**Text**
The series follows the Pfefferman “kids” as well, including oldest daughter Sarah, a full-time mother in a bright and sprawling Los Angeles mini-mansion. Sarah finds herself in lust (and more surprising to her, love) with a former girlfriend while married to the father of her children. She makes choices to pursue both love and sex at the expense of stability and some core notions about herself. And she’s honest about it, splitting up from her spouse rather than proceeding in secret. This is where, in broadcast TV, she would be punished. An invisible hand would either push her back to her husband or force her to pay the ultimate price for the audacity to make life decisions that value and prioritize sexual expression. But in the universe of “Transparent”, the mechanics of justice don’t work like that. We see ramifications (so many ramifications!), but not punishment. We see complex fallout, but not retribution. It’s a subtle distinction, but profound. There is no Fate nudging people back to where we expect them, there’s just the mess left behind after making tough choices.
The show’s understated but radical sex-positivity becomes noticeable in contrast to the dearth of sexuality that exists on television, aside from the sex on display to titillate or teach someone a lesson. On network TV, there is no sex without moralizing, that sense of a sensible world with causes and effects that suggest a man in the sky who knows the rules. Of course, we all know the rules. What we don’t know is what they actually mean. And without the rules, all we have are messy lives where sex is just sex, not morality. It causes problems and solutions. It means things and it doesn’t mean things.

**Dataset extract**
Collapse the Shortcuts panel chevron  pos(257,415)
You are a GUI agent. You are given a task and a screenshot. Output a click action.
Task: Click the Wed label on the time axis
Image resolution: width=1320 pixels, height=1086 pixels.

**Short task 1**
Name everything the text on "Transparent" says the show presents to viewers in place of punishment, retribution, or Fate.
**Short task 2**
Answer from the text on "Transparent":
(a) Where does Sarah live?
(b) With whom does Sarah find herself in lust and love?
(c) According to the text, on network TV there is no sex without what?
**Short task 3**
Rewrite the text on "Transparent" from "The show’s understated" down to "doesn’t mean things.", changing "network TV" to "cable TV".

**Exercise answer 1**
- ramifications
- complex fallout
- the mess left behind after making tough choices

**Exercise answer 2**
(a) In a bright and sprawling Los Angeles mini-mansion.
(b) A former girlfriend.
(c) Moralizing.

**Exercise answer 3**
The show’s understated but radical sex-positivity becomes noticeable in contrast to the dearth of sexuality that exists on television, aside from the sex on display to titillate or teach someone a lesson. On cable TV, there is no sex without moralizing, that sense of a sensible world with causes and effects that suggest a man in the sky who knows the rules. Of course, we all know the rules. What we don’t know is what they actually mean. And without the rules, all we have are messy lives where sex is just sex, not morality. It causes problems and solutions. It means things and it doesn’t mean things.